Slightly Scary Articles about Senior Housing

I haven’t posted much on the state of the senior housing industry lately, but I saw something today that really  bothered me.  There was a headline from an industry magazine regarding acquisitions: “Erickson Acquires $176 Million of Foreclosed CCRC’s Senior Debt

That doesn’t sound all that scary off hand, but what bothered me was what happened in 2009: Erickson went bankrupt.

What’s worse, another headline came out almost at the same time this week: “Investor Buys $30 Million Senior Housing Complex at Fraction of Cost”  The property was an Erickson community that had been sold following their bankruptcy in 2009.

So, let’s summarize this week’s headlines: A formerly bankrupt company bought $176 million in debt (at an undisclosed discount) at the exact same time that a community that it lost during bankruptcy was sold for pennies on the dollar to another firm.

Certainly Erickson wrote off a bunch of debt following the bankruptcy.  I can see how they’re probably more financially stable now.  I can even see how they might be in a good position to invest in other projects.  But, frankly, I just don’t think it’s a good deal.

Compare this to the 2009 acquisition of Covenant at South Hills by Concordia Lutheran Ministries:  They did the $15 million deal in cash.  They have operated a stable, sustainable business for the last several decades.  They don’t have a history of overly ambitious acquisitions.

The world of high finance has certainly entered the senior housing market, but I still think that the good old boys who buy with cash and don’t overextend themselves are the heroes here.  It’s true that no one lost their homes during the initial Erickson bankruptcy.  However, hindsight is always 20/20.  At the time, there was a huge threat that Erickson would cease to operate:

But in recent days, the lenders apparently lost patience, sparking fears that Erickson may have to cease operating.
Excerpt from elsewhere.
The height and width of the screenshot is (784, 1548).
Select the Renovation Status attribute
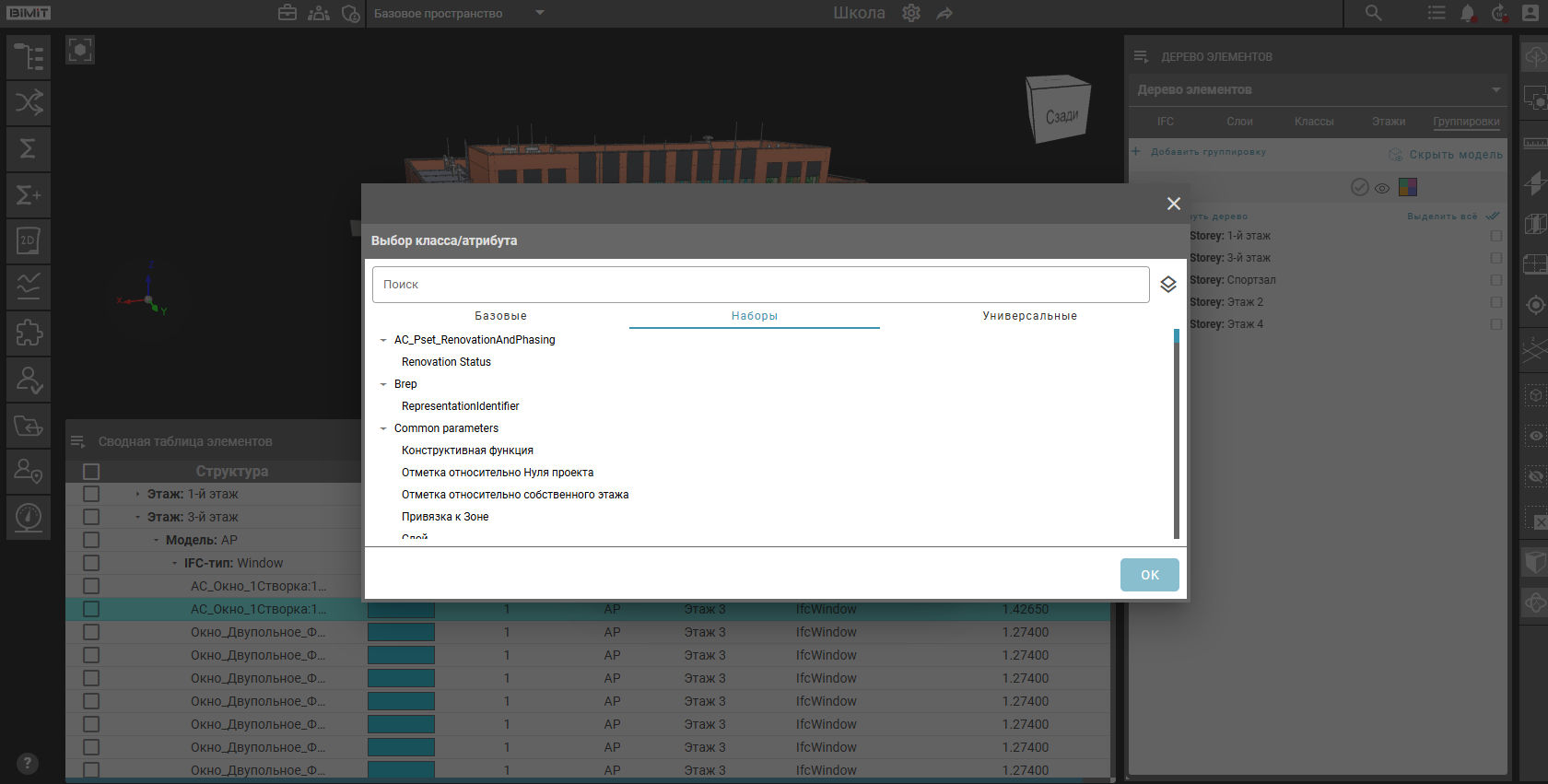(x=446, y=362)
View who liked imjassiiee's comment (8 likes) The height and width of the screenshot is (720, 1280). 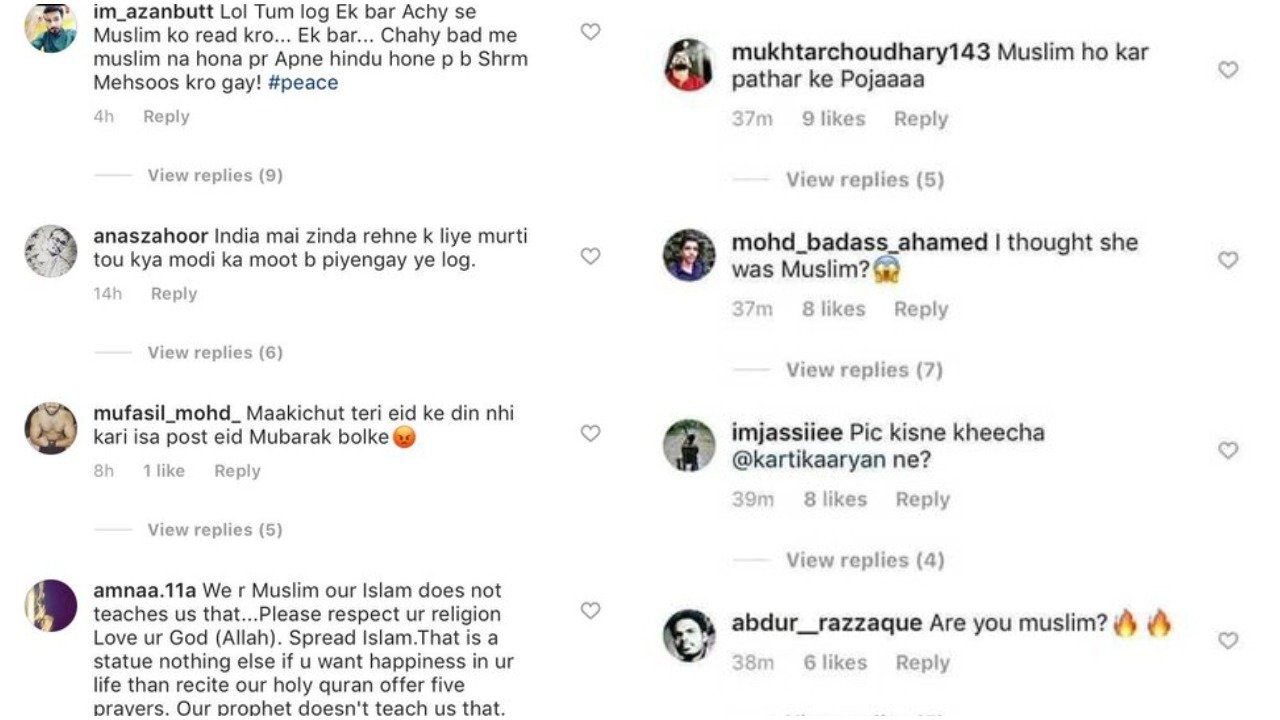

After filing for bankruptcy, Erickson’s lawyers asked the judge for emergency access to the company’s cash collateral. Ceasing its operations “would have devastating effects on the residents of the communities,” Erickson warned, “including leaving many residents without food, medical supplies, and the health and support services that they require.”

Of course, this crisis was averted.  Erickson sold off many of their properties, reorganized, and began operating under the name, “Erickson Living.”  Should this change how potential residents view a community?

Since Erickson Living is now a private company, you can’t find their financial statements online.  So, if you were doing your own due diligence, you’d have to look at the Disclosure Statement for the community that you wanted to live in.  The problem is that one simple Disclosure Statement won’t tell you everything about the entire company.  Yes, you’d be signing your contract with a nonprofit that owns the local community, but you don’t know what sorts of agreements are made between the local nonprofit and the parent company.

This is the sort of thing that really frustrates me about senior housing.  Moving into a CCRC is a big deal for seniors.  Why should they trust a company that would go bankrupt in 2009 and then start trying to buy new communities again in 2013?  Maybe they know something that I don’t, but, frankly, I don’t think it’s a very promising indicator.